Court Opinion

ID: 5978440
Source: CourtListenerOpinion
Date Created: 2022-01-13 08:06:28.153516+00
Date Added: 2024-06-11T08:48:53.923858
License: Public Domain

Mikoll, J. P. (dissenting).
I respectfully dissent. Testimony before the Administrative Law Judge (hereinafter ALJ) disclosed that petitioner devotes his practice to patients in the lower socioeconomic strata of society whom he treats at three small clinics located in Harlem and the South Bronx. His patients include drug addicts and alcoholics. Petitioner has been in the Medicaid program since 1978. He was audited in July 1988 and reenrolled in the Medicaid program two weeks after the audit without disallowance. In 1990, however, respondent Department of Social Services audited petitioner’s records for the period from June 1988 to February 1989, and this time alleged improprieties were found which gave rise to this CPLR article 78 proceeding.
The Department charged petitioner with unacceptable practices under 18 NYCRR 515.2 (b) (1) (i) (c), i.e., submitting claims for medical care, services or supplies which were not medically necessary, and with violating 18 NYCRR 515.2 (b) (6) and (11), i.e., furnishing or ordering medical care, services or supplies that were excessive or not medically indicated and by failing to document the need for these services and medications in his records.

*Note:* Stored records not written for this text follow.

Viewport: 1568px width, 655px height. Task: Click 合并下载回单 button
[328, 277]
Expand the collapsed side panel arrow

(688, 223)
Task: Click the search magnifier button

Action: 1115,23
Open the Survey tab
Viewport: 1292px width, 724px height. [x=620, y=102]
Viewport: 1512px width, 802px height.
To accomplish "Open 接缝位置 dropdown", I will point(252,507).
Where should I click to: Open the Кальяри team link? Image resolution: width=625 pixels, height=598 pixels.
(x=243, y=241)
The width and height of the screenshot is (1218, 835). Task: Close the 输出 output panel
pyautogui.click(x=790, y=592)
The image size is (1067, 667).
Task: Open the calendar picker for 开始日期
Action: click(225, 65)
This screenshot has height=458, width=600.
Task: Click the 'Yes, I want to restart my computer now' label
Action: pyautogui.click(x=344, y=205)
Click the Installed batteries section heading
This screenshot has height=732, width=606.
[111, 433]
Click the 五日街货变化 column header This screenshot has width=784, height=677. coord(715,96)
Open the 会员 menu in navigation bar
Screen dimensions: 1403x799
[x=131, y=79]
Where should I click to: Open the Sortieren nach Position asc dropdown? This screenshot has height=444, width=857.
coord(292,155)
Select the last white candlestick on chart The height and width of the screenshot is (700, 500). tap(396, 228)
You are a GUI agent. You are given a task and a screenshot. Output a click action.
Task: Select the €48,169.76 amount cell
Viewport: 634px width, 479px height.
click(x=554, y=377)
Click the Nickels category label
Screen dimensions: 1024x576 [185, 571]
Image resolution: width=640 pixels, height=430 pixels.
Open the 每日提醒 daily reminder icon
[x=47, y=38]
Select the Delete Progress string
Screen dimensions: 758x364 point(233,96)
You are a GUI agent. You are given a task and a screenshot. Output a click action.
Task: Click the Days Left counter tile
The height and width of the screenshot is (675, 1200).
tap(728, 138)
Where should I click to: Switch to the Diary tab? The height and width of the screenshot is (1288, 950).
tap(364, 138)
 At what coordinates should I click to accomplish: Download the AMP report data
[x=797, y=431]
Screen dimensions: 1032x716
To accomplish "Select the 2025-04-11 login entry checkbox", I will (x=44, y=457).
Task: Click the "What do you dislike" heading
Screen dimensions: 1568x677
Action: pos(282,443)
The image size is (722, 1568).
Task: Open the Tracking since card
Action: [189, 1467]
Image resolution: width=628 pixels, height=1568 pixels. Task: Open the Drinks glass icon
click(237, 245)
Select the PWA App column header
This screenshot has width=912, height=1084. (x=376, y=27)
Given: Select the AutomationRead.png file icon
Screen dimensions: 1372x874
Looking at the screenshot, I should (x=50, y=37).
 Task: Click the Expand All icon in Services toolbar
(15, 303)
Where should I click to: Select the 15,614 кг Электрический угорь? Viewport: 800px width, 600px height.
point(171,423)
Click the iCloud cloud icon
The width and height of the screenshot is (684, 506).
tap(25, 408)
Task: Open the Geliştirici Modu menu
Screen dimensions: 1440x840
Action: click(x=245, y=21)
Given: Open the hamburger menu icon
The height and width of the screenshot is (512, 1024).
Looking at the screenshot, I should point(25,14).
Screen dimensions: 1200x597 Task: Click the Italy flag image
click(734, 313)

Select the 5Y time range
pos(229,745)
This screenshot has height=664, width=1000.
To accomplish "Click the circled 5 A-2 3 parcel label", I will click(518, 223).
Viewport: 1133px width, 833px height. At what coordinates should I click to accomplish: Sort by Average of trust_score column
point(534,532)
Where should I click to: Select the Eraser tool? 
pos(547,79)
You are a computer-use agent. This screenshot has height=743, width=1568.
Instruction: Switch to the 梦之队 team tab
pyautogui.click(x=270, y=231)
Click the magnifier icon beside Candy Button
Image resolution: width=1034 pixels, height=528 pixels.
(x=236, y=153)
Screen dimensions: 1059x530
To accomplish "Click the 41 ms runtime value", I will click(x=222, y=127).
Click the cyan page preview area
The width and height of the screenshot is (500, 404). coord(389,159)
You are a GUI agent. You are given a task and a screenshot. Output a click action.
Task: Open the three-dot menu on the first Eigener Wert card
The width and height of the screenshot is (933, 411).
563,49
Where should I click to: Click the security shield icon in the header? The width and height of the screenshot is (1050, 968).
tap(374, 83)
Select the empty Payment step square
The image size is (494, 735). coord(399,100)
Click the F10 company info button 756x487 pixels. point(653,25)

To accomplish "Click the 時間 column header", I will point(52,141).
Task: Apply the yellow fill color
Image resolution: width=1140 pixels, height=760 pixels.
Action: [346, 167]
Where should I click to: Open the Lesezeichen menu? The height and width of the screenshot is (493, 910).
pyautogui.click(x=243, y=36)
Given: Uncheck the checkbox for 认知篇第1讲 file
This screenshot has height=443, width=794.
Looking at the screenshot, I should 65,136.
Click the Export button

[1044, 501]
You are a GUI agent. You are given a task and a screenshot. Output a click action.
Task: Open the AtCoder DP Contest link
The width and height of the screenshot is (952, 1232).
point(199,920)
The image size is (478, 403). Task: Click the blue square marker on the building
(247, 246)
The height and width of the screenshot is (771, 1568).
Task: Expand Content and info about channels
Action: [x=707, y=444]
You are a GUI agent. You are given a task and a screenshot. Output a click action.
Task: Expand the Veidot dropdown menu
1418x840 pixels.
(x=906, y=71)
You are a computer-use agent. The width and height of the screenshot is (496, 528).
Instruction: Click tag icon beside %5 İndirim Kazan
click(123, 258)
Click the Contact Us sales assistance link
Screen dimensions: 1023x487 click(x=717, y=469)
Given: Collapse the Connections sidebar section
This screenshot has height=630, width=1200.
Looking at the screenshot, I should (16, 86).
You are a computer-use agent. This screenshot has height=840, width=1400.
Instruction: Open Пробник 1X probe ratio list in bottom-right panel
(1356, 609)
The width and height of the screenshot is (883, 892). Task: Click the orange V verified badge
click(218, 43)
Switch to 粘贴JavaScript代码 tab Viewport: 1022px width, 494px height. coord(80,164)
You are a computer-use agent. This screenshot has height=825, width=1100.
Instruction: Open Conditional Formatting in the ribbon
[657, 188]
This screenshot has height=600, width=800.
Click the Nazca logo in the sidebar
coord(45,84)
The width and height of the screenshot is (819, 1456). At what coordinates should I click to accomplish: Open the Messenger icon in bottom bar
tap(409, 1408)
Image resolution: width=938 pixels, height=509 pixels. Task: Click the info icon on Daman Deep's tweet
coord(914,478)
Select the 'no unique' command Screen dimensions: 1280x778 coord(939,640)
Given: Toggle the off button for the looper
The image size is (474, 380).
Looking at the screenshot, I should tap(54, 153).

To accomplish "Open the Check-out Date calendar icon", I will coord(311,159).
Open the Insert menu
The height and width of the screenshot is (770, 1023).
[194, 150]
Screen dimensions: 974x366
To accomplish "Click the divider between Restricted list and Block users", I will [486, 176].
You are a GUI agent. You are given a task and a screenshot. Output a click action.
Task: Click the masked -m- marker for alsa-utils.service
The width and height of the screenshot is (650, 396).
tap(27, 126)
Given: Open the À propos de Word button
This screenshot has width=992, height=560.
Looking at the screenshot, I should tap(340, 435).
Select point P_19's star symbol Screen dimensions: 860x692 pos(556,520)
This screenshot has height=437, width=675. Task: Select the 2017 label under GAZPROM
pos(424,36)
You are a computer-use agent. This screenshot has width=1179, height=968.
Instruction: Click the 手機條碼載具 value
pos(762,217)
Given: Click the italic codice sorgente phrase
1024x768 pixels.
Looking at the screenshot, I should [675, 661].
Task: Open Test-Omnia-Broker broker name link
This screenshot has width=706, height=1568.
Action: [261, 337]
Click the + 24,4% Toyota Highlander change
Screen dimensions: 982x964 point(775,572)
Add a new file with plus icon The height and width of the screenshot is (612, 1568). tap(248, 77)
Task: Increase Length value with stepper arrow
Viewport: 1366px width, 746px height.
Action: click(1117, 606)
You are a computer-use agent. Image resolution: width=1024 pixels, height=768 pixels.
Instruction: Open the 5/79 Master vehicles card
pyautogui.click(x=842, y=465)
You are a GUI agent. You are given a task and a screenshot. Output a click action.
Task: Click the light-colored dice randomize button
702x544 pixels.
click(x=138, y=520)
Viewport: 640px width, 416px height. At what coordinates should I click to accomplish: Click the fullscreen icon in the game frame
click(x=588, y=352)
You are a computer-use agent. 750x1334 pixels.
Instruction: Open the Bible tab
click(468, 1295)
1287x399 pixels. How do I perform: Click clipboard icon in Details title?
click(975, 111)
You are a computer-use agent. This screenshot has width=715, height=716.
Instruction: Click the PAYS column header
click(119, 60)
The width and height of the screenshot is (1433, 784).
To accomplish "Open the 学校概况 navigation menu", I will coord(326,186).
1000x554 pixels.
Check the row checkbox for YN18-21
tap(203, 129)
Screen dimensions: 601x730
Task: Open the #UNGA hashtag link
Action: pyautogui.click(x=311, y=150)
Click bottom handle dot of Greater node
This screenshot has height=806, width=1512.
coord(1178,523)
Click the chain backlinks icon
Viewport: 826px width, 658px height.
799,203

As a result of the Department’s review of 100 provider-ordered services, 11 charges of unacceptable practices were lodged against petitioner, three of which were dismissed. The ALJ found that petitioner had caused Medicaid overpayments totaling $249 as to eight patients, based on petitioner’s failure to present sufficient documentation of the medical basis and need for the medications and tests prescribed by him for the patients.
Throughout the hearing before the ALJ, the testimony focused on whether petitioner’s selected courses of treatment were supported by sound medical judgment and the existing diagnosis and entries in his patient charts, rather than whether petitioner had failed to properly maintain his patients’ medical records. No evidence surfaced showing that petitioner’s records were either missing, illegible or that they failed to record essential information such as a patient’s complaint, history, physical condition or diagnosis. Rather, the dispute centered on whether the existing notations in petition*626er’s records justified the particular medical services and/or medications ordered. No specific finding was made that the tests and prescriptions were medically inappropriate, but rather that the Department’s expert would have treated the patients in question otherwise. The Department relied totally on the testimony of expert medical witness Robert Matz, who offered the only evidence at the hearing vis a vis accepted standards of recordkeeping. It was the Department’s burden to establish the existence of the standards which petitioner is alleged to have violated (see, 18 NYCRR 519.18 [d]). Matz’s testimony does not sustain the charge of inadequate record-keeping as a matter of law. Here there was no lack of basic data regarding each patient, which has been found to be essential in the relevant case law (see, Matter of Koh v Perales, 173 AD2d 477, lv denied 78 NY2d 859).
The gravamen of the Department’s charge is that the services rendered were inappropriate and unnecessary. Although Matz was called to challenge petitioner’s recordkeeping practices, the proceeding became a challenge to petitioner’s medical judgment despite the fact that the validity of petitioner’s choices of treatment in regard to these patients was not at issue. Petitioner was not found guilty of furnishing or ordering excessive services, as defined in 18 NYCRR 515.2 (b) (11), but of "unacceptable recordkeeping” as defined in 18 NYCRR 515.2 (b) (6). The question of medical necessity for a test (and, by logical extension, for a medication) is a question distinct from whether there are deficiencies in petitioner’s recordkeeping (see, Matter of Herzog v Bane, 195 AD2d 787).
As a final note, I must comment on the shockingly severe penalty imposed here considering the benign nature of the alleged "unacceptable recordkeeping”. A two-year suspension from the Medicaid program and a penalty of over $68,000, plus interest, in a matter wherein petitioner was found guilty of inadequate recordkeeping in eight cases with a loss of $249 in overpayments to Medicaid, where the conduct of petitioner was not fraught with an intent to defraud, where his patients suffered no adverse effects, and where petitioner’s previous 12-year record is spotless (compare, Matter of Clin Path v New York State Dept. of Social Servs., 193 AD2d 1034, 1036; Matter of Inter-City Med. Labs, v Perales, 186 AD2d 655), shocks the conscience. This matter should be remitted, in any event, for the imposition of a more appropriate sanction (see, Matter of Pell v Board of Educ., 34 NY2d 222, 233).
The determination should be annulled.
*627Adjudged that the determination is confirmed, without costs, and petition dismissed.